### DATA SUPPLIED
+ + + + +

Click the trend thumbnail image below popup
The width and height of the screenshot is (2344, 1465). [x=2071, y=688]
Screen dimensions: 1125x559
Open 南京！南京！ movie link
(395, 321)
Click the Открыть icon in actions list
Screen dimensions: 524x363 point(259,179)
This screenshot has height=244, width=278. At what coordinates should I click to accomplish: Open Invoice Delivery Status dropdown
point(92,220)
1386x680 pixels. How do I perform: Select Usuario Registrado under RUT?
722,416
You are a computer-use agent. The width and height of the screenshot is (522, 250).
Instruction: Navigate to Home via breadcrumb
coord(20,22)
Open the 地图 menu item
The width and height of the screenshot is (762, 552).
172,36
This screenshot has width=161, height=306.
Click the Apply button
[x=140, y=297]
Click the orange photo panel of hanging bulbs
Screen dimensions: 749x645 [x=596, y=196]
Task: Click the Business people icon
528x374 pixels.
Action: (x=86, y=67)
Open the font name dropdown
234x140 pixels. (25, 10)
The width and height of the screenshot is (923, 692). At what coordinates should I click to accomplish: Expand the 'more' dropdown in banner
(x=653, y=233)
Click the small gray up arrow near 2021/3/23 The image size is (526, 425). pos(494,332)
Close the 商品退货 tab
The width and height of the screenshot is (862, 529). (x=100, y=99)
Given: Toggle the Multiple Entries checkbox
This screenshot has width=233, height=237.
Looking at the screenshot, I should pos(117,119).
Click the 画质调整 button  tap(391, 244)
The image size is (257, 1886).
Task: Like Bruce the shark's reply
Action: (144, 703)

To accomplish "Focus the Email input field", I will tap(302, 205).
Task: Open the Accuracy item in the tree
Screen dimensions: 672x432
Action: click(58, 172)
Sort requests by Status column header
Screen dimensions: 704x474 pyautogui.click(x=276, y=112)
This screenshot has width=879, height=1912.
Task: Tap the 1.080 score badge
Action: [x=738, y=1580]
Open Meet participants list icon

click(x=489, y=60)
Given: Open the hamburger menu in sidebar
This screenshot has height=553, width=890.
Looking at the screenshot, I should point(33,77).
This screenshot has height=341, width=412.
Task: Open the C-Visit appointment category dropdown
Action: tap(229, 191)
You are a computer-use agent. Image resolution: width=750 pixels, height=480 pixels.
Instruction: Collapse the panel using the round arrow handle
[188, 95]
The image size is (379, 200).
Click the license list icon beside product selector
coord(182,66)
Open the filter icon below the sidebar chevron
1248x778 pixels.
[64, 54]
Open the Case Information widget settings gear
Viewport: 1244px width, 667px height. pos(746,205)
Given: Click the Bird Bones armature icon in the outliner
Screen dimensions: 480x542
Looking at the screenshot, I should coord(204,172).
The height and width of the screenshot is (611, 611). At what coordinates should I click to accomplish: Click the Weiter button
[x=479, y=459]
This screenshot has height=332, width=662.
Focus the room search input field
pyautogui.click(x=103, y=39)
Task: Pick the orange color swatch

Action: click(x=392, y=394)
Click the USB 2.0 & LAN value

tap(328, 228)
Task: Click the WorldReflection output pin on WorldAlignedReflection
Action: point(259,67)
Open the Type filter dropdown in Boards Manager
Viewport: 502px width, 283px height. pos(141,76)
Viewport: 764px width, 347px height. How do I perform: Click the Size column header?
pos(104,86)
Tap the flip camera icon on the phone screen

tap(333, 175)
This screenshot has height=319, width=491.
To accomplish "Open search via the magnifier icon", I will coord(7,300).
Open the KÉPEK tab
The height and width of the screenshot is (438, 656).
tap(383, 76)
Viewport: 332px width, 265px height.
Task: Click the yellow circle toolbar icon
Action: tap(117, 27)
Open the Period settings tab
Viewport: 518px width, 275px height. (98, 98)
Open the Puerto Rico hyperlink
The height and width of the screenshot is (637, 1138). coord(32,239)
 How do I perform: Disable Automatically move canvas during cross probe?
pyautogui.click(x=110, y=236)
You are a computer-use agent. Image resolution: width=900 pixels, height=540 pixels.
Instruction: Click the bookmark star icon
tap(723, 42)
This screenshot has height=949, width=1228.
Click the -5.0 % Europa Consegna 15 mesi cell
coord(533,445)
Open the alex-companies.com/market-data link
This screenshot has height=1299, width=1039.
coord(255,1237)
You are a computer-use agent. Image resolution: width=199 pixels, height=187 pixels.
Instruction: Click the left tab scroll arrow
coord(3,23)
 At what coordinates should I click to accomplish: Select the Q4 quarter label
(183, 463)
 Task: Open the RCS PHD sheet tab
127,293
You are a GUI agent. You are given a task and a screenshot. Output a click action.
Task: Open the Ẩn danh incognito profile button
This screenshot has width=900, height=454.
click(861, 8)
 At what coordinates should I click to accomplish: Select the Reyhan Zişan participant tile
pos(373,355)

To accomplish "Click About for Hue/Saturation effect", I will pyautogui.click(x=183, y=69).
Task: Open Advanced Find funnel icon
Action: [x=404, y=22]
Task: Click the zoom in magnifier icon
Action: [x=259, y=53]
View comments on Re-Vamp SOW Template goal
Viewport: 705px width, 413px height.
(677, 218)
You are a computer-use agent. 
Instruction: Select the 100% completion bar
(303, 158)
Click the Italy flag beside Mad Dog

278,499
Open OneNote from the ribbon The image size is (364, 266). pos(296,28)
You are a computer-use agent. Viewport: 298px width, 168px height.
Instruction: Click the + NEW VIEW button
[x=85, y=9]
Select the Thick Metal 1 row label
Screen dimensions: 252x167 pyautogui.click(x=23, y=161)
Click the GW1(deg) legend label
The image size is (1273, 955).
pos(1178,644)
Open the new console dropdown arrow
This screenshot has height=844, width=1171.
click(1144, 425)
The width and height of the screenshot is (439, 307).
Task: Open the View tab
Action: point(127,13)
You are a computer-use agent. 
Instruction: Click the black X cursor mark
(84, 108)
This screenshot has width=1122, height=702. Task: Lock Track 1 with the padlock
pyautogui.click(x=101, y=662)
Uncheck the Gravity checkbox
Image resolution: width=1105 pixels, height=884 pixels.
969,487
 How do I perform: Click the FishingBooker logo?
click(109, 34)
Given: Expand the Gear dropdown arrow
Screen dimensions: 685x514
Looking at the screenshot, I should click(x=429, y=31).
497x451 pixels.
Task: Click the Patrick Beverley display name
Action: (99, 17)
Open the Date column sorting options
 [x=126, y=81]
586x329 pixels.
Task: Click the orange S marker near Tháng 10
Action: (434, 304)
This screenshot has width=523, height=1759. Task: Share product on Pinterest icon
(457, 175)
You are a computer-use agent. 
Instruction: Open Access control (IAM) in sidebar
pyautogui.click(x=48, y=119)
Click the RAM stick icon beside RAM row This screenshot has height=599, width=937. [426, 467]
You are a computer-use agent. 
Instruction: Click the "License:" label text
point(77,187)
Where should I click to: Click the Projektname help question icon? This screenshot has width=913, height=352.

+ + + + +

### DESCRIPTION OF THE TASK
Report each line in the data above that holds the word "checkbox" by copying it.

### EXPECTED OUTPUT
Given: Toggle the Multiple Entries checkbox
Uncheck the Gravity checkbox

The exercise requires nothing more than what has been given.